(Exercise brief) The data below must be copied in full and without any change.

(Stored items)
☆ ☆ ☆ ☆

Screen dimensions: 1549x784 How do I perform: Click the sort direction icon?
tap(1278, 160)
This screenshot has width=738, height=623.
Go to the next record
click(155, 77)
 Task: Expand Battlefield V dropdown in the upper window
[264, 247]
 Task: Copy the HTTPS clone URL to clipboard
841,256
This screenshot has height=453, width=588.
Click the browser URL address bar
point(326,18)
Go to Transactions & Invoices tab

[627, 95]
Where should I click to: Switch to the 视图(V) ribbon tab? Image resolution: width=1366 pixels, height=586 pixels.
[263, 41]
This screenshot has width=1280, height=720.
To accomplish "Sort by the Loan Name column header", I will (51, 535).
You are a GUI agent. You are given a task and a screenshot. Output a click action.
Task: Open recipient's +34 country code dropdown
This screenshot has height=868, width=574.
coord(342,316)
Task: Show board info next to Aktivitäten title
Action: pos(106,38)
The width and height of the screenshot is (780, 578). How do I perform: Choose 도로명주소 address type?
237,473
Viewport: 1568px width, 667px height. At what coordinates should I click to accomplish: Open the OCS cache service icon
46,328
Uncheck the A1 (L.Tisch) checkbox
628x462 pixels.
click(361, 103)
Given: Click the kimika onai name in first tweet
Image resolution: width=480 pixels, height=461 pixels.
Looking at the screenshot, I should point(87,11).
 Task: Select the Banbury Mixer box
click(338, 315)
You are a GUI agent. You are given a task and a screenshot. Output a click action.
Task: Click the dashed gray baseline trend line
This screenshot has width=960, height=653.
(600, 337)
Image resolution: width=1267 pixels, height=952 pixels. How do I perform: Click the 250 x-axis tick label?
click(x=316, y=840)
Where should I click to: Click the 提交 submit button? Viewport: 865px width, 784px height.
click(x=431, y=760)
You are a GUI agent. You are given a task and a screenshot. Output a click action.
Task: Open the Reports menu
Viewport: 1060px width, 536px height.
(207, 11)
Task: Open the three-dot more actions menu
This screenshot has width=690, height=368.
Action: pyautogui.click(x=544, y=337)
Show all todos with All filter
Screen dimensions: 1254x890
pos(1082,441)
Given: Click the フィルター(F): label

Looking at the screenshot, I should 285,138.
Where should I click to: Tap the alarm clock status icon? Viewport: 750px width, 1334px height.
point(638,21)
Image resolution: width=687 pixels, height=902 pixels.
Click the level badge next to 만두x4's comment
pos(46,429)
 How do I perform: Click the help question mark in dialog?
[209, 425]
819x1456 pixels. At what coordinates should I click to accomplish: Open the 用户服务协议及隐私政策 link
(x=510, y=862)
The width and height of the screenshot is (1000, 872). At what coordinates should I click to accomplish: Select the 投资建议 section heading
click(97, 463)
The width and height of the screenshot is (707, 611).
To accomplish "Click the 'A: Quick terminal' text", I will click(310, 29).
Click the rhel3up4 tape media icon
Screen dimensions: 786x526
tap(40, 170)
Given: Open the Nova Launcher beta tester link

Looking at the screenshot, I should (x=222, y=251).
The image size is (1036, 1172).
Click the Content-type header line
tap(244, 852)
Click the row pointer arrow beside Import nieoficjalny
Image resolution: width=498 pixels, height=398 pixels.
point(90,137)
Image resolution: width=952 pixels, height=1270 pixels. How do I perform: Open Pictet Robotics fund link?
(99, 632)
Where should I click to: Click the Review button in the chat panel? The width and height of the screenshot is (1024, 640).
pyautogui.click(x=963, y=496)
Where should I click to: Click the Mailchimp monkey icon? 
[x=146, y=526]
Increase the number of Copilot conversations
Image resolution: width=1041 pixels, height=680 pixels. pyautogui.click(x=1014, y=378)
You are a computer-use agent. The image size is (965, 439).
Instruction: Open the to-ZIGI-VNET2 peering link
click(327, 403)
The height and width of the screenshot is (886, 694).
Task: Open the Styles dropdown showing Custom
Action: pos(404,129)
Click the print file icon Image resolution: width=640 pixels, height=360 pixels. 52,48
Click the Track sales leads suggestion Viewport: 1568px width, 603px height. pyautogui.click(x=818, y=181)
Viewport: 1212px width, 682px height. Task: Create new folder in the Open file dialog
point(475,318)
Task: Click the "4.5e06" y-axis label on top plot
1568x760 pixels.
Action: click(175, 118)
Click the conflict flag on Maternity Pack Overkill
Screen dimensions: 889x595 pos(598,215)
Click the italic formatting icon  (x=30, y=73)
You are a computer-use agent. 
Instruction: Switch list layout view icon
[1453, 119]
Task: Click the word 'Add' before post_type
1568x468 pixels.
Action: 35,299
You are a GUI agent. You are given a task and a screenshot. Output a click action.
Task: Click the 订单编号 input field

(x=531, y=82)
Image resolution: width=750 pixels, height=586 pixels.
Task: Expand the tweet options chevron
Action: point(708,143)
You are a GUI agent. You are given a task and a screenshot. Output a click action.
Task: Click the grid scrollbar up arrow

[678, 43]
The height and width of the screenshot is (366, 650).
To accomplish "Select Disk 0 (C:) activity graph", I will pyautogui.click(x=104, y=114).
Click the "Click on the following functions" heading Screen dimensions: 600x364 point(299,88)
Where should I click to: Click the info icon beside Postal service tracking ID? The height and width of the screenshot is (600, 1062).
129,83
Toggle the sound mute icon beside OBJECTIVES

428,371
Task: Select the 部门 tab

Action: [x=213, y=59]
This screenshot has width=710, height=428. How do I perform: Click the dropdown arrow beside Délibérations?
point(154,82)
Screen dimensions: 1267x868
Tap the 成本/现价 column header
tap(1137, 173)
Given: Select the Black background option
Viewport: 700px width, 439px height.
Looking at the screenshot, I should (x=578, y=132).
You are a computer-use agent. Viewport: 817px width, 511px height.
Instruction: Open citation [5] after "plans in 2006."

☆ ☆ ☆ ☆

(Answer area)
Screen dimensions: 1549x784 How do I perform: Click the sort direction icon?
tap(1278, 160)
This screenshot has width=738, height=623.
Go to the next record
click(155, 77)
 Task: Expand Battlefield V dropdown in the upper window
[264, 247]
 Task: Copy the HTTPS clone URL to clipboard
841,256
This screenshot has height=453, width=588.
Click the browser URL address bar
point(326,18)
Go to Transactions & Invoices tab

[627, 95]
Where should I click to: Switch to the 视图(V) ribbon tab? Image resolution: width=1366 pixels, height=586 pixels.
[263, 41]
This screenshot has width=1280, height=720.
To accomplish "Sort by the Loan Name column header", I will (51, 535).
You are a GUI agent. You are given a task and a screenshot. Output a click action.
Task: Open recipient's +34 country code dropdown
This screenshot has height=868, width=574.
coord(342,316)
Task: Show board info next to Aktivitäten title
Action: pos(106,38)
The width and height of the screenshot is (780, 578). How do I perform: Choose 도로명주소 address type?
237,473
Viewport: 1568px width, 667px height. At what coordinates should I click to accomplish: Open the OCS cache service icon
46,328
Uncheck the A1 (L.Tisch) checkbox
628x462 pixels.
click(361, 103)
Given: Click the kimika onai name in first tweet
Image resolution: width=480 pixels, height=461 pixels.
Looking at the screenshot, I should point(87,11).
 Task: Select the Banbury Mixer box
click(338, 315)
You are a GUI agent. You are given a task and a screenshot. Output a click action.
Task: Click the dashed gray baseline trend line
This screenshot has width=960, height=653.
(600, 337)
Image resolution: width=1267 pixels, height=952 pixels. How do I perform: Click the 250 x-axis tick label?
click(x=316, y=840)
Where should I click to: Click the 提交 submit button? Viewport: 865px width, 784px height.
click(x=431, y=760)
You are a GUI agent. You are given a task and a screenshot. Output a click action.
Task: Open the Reports menu
Viewport: 1060px width, 536px height.
(207, 11)
Task: Open the three-dot more actions menu
This screenshot has width=690, height=368.
Action: pyautogui.click(x=544, y=337)
Show all todos with All filter
Screen dimensions: 1254x890
pos(1082,441)
Given: Click the フィルター(F): label

Looking at the screenshot, I should 285,138.
Where should I click to: Tap the alarm clock status icon? Viewport: 750px width, 1334px height.
point(638,21)
Image resolution: width=687 pixels, height=902 pixels.
Click the level badge next to 만두x4's comment
pos(46,429)
 How do I perform: Click the help question mark in dialog?
[209, 425]
819x1456 pixels. At what coordinates should I click to accomplish: Open the 用户服务协议及隐私政策 link
(x=510, y=862)
The width and height of the screenshot is (1000, 872). At what coordinates should I click to accomplish: Select the 投资建议 section heading
click(97, 463)
The width and height of the screenshot is (707, 611).
To accomplish "Click the 'A: Quick terminal' text", I will click(310, 29).
Click the rhel3up4 tape media icon
Screen dimensions: 786x526
tap(40, 170)
Given: Open the Nova Launcher beta tester link

Looking at the screenshot, I should (x=222, y=251).
The image size is (1036, 1172).
Click the Content-type header line
tap(244, 852)
Click the row pointer arrow beside Import nieoficjalny
Image resolution: width=498 pixels, height=398 pixels.
point(90,137)
Image resolution: width=952 pixels, height=1270 pixels. How do I perform: Open Pictet Robotics fund link?
(99, 632)
Where should I click to: Click the Review button in the chat panel? The width and height of the screenshot is (1024, 640).
pyautogui.click(x=963, y=496)
Where should I click to: Click the Mailchimp monkey icon? 
[x=146, y=526]
Increase the number of Copilot conversations
Image resolution: width=1041 pixels, height=680 pixels. pyautogui.click(x=1014, y=378)
You are a computer-use agent. The image size is (965, 439).
Instruction: Open the to-ZIGI-VNET2 peering link
click(327, 403)
The height and width of the screenshot is (886, 694).
Task: Open the Styles dropdown showing Custom
Action: pos(404,129)
Click the print file icon Image resolution: width=640 pixels, height=360 pixels. 52,48
Click the Track sales leads suggestion Viewport: 1568px width, 603px height. pyautogui.click(x=818, y=181)
Viewport: 1212px width, 682px height. Task: Create new folder in the Open file dialog
point(475,318)
Task: Click the "4.5e06" y-axis label on top plot
1568x760 pixels.
Action: click(175, 118)
Click the conflict flag on Maternity Pack Overkill
Screen dimensions: 889x595 pos(598,215)
Click the italic formatting icon  (x=30, y=73)
You are a computer-use agent. 
Instruction: Switch list layout view icon
[1453, 119]
Task: Click the word 'Add' before post_type
1568x468 pixels.
Action: 35,299
You are a GUI agent. You are given a task and a screenshot. Output a click action.
Task: Click the 订单编号 input field

(x=531, y=82)
Image resolution: width=750 pixels, height=586 pixels.
Task: Expand the tweet options chevron
Action: point(708,143)
You are a GUI agent. You are given a task and a screenshot. Output a click action.
Task: Click the grid scrollbar up arrow

[678, 43]
The height and width of the screenshot is (366, 650).
To accomplish "Select Disk 0 (C:) activity graph", I will pyautogui.click(x=104, y=114).
Click the "Click on the following functions" heading Screen dimensions: 600x364 point(299,88)
Where should I click to: Click the info icon beside Postal service tracking ID? The height and width of the screenshot is (600, 1062).
129,83
Toggle the sound mute icon beside OBJECTIVES

428,371
Task: Select the 部门 tab

Action: [x=213, y=59]
This screenshot has width=710, height=428. How do I perform: Click the dropdown arrow beside Délibérations?
point(154,82)
Screen dimensions: 1267x868
Tap the 成本/现价 column header
tap(1137, 173)
Given: Select the Black background option
Viewport: 700px width, 439px height.
Looking at the screenshot, I should (x=578, y=132).
You are a computer-use agent. Viewport: 817px width, 511px height.
Instruction: Open citation [5] after "plans in 2006."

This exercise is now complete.